+++ Supplied data +++

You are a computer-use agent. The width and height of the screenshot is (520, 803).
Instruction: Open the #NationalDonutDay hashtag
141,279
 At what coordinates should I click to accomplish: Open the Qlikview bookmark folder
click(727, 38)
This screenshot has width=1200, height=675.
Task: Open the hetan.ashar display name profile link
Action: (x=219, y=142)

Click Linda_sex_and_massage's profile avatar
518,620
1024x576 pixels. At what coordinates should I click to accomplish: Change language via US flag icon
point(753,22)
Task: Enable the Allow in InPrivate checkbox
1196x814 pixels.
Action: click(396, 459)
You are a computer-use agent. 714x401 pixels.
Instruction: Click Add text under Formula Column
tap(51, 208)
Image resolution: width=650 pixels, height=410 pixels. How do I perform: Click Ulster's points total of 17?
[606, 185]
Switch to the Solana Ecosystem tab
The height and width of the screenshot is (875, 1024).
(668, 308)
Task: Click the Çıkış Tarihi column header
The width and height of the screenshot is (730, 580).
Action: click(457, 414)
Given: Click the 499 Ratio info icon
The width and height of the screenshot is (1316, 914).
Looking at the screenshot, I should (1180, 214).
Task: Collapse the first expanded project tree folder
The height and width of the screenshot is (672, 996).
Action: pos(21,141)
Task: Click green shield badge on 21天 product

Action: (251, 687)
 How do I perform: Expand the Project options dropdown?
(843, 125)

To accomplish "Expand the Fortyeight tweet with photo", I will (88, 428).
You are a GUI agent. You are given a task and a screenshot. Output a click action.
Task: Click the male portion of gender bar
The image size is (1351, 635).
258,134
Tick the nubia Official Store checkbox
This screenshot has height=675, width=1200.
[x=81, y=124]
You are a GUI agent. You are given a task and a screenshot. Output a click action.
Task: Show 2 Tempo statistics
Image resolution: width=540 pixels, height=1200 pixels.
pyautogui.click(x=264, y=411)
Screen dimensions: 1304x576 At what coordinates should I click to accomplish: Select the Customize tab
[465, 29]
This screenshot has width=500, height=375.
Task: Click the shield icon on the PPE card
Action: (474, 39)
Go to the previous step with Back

+++

Whenever a line above contains "checkbox", copy that line.

Task: Enable the Allow in InPrivate checkbox
Tick the nubia Official Store checkbox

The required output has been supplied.